O coral cantou, interrompendo, assim, os tambores que tocavam. O ar cheirava a capim molhado misturado a alecrim fresco.
Andei mais um pouquinho e podia ver, ao lado de aquele jovem de jeans suja, uma fogueira que aumentava. A fogueira dizia algo para ele, mas eu não conseguia ouvir o que era. Os violinos tocavam tão alto quanto o coral gritava.
Quando me virei para ver o que o rochedo mostrava, ouço um barulho vindo de um lugar próximo a o que me encontrava. O homem não estava mais lá em cima. E a primeira coisa que me vem à cabeça é a de procurar por seu corpo estirado em o chão próximo. E eu quase sentia cheiro de sangue jovem.


2.
Era passada a segunda hora do início do ritual. E eu ouvia os tambores que vinham do centro da terra cantarem o milagre da natureza. A fogueira ao meu lado crescia, e eu sentia só pelo calor que quase encostava minhas pernas.
Meu olhar era de um mundo ao contrário. Olhava acima de minha cabeça e via um outro chão que não era o que apoiava meu corpo. E aquele chão me chamava, dizendo tunc bats pift. Era como se eu precisasse me deixar cair.
Nenhuma experiência que eu tenha vivenciado nessa vida pequena que levei até agora se equipara a essa. E eu estava pronto para a morte, para o nascimento de minha alma renovada.
Do outro lado, avisto o rosto de quem está entre minha alma e meu corpo e órgãos. Ele habita cada pequeno espaço de mim. E ele é quem me chama para a vida nova. Quase posso ouvir o corão divino que me chama.

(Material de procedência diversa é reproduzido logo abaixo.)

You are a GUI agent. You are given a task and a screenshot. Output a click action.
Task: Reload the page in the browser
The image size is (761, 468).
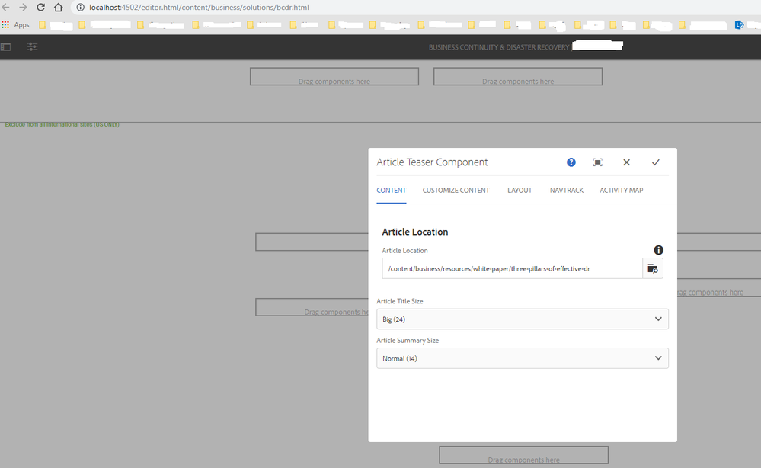pyautogui.click(x=40, y=8)

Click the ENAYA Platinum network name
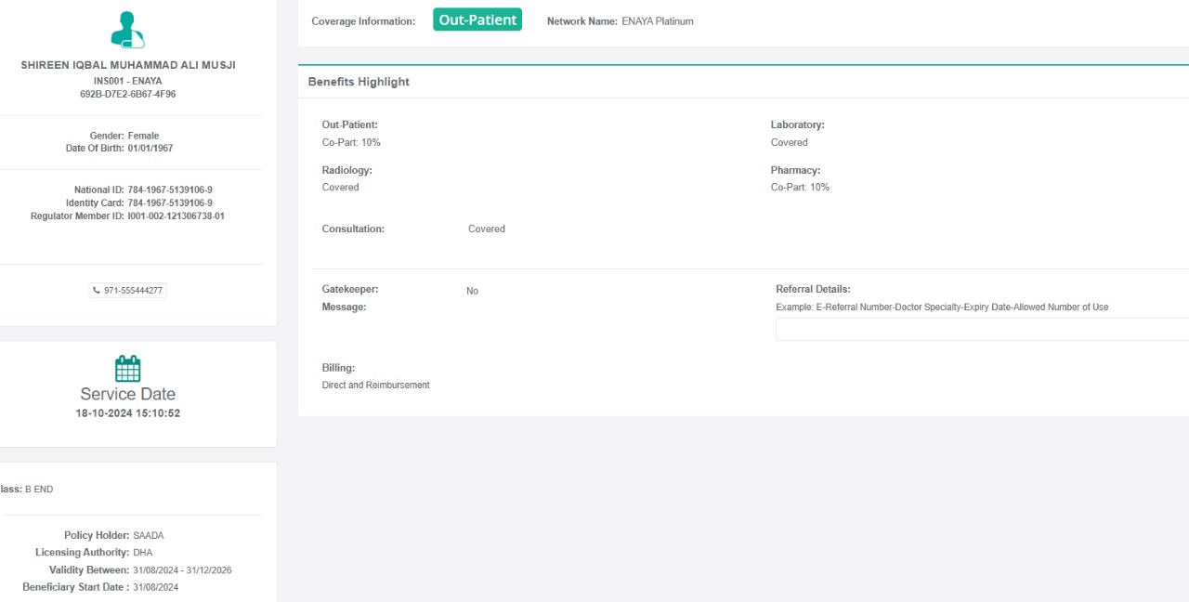tap(658, 21)
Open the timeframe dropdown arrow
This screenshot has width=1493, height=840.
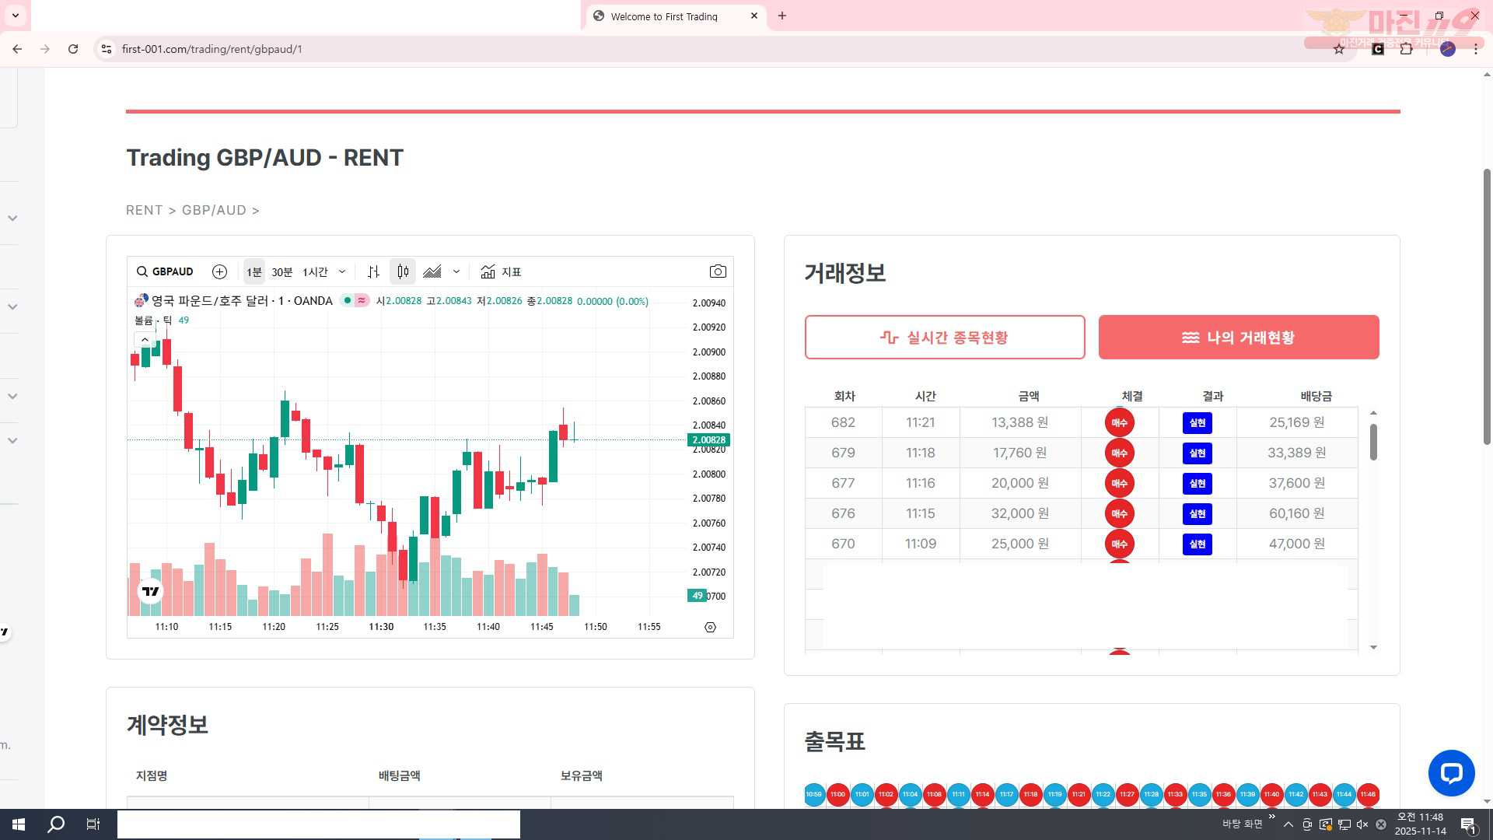click(342, 271)
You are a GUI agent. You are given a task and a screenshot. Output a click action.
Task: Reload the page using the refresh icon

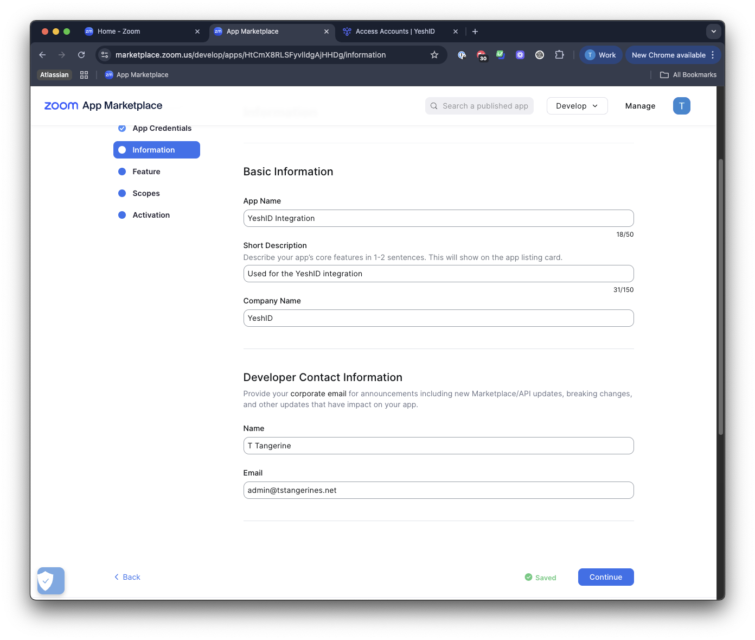tap(81, 55)
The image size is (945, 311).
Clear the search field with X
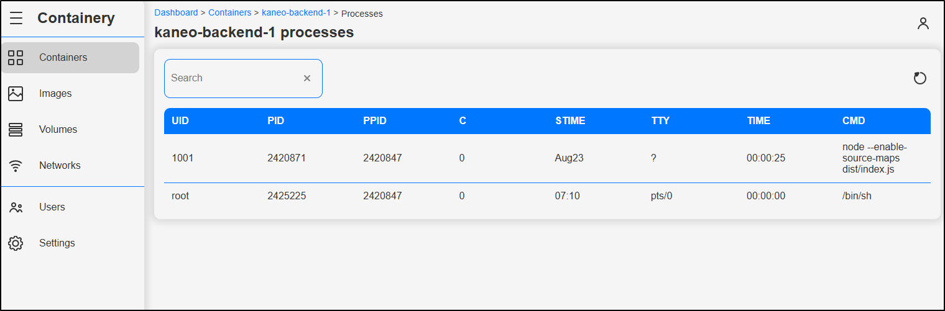click(x=307, y=78)
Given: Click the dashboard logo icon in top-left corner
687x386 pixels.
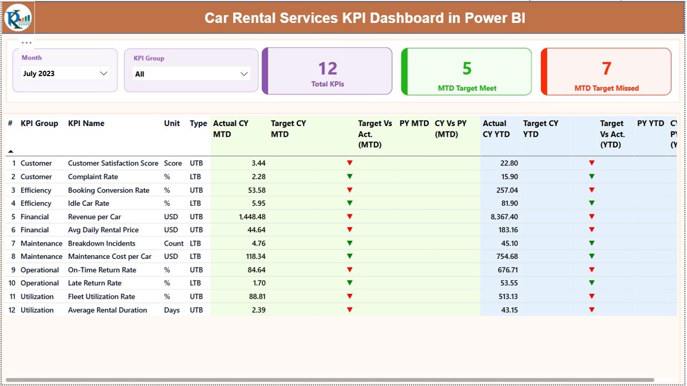Looking at the screenshot, I should click(18, 17).
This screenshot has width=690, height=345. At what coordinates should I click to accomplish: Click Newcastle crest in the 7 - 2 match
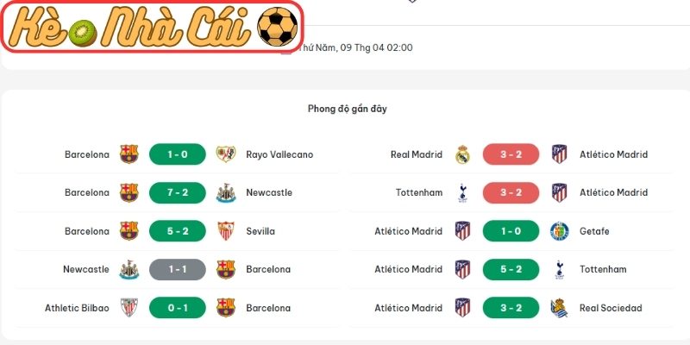[225, 192]
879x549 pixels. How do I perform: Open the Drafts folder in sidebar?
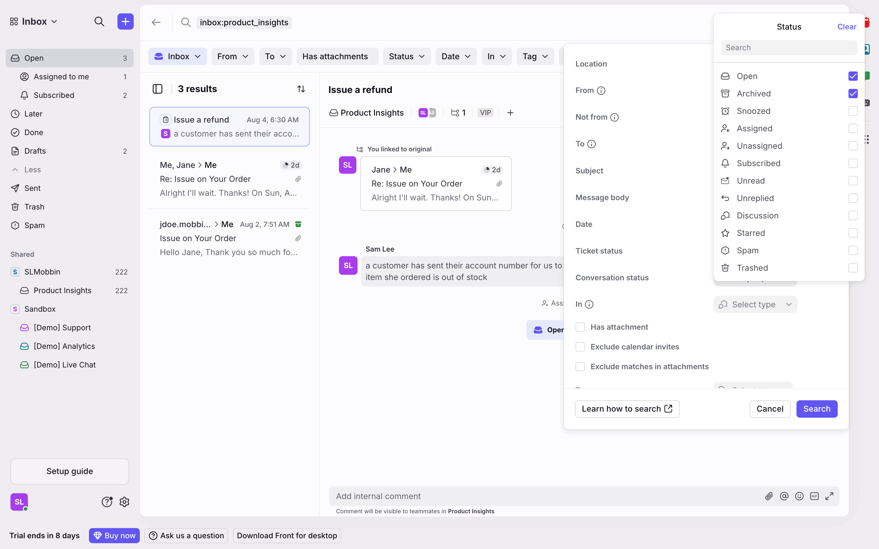point(35,151)
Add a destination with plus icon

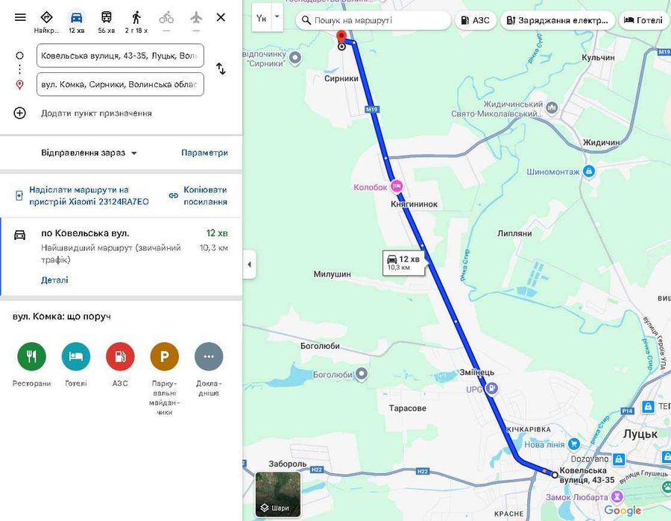(19, 113)
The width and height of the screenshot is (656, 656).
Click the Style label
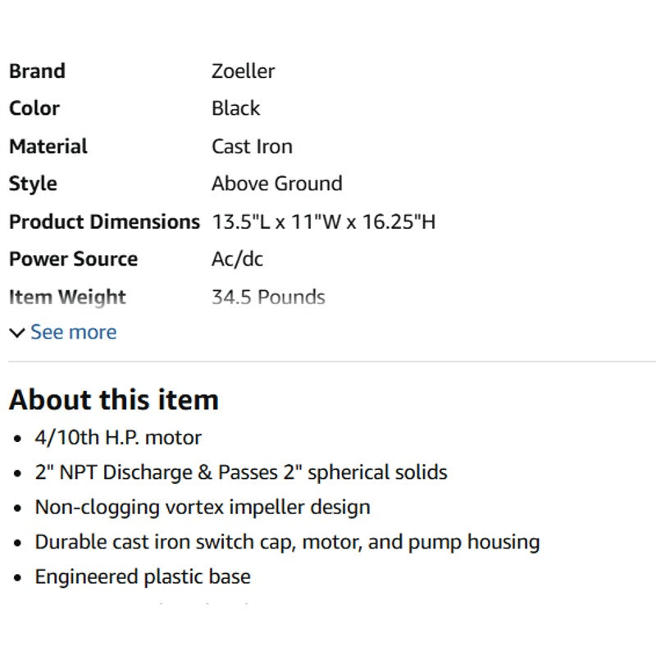point(33,184)
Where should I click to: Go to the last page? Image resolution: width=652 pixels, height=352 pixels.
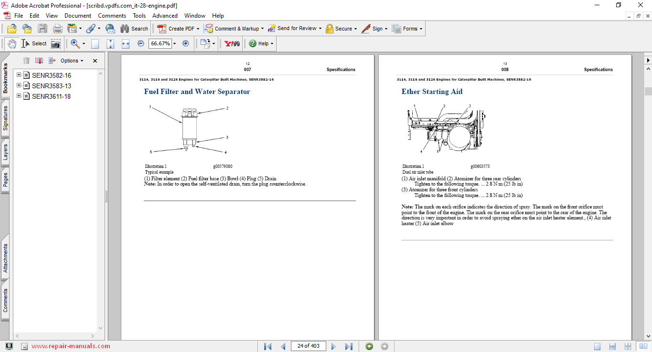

Foi aí que meu corpo se deixa dominar. A fogueira esquenta e quase me queima a coxa. Minha cabeça pesa, como se todo o meu preenchimento do corpo todo tivesse migrado para a cabeça. E então eu sinto que ela é o centro de minhas energias. O corão e os violinos disputam atenção minha, mas eu só posso ouvir as notas que me convidam para a nova experiência.
A cabeça pesa mais e mais. Ela está tão pesada que já nem sinto mais a quentura na coxa. Ela pesa mais para o lado direito, e pesa até cair no chão, desmantelada. Ela cai e quica uma única vez. Assim, jorra um pouco de sangue a uns poucos metros. E eu sinto uma dor tão grande, sinto a cabeça inteira se abrindo e deixando à mostra meu cérebro de menino jovem. Apesar da dor e do peso que escapa conforme minha cabeça se abre no chão, eu estou tão feliz. É uma felicidade imensurável, é a felicidade de dar a luz a um bebê são. É a felicidade de eu mesmo renascer. De eu mesmo ser esse bebê sadio.
Depois disso eu só sinto a alma leve leve. Subindo e subindo leve.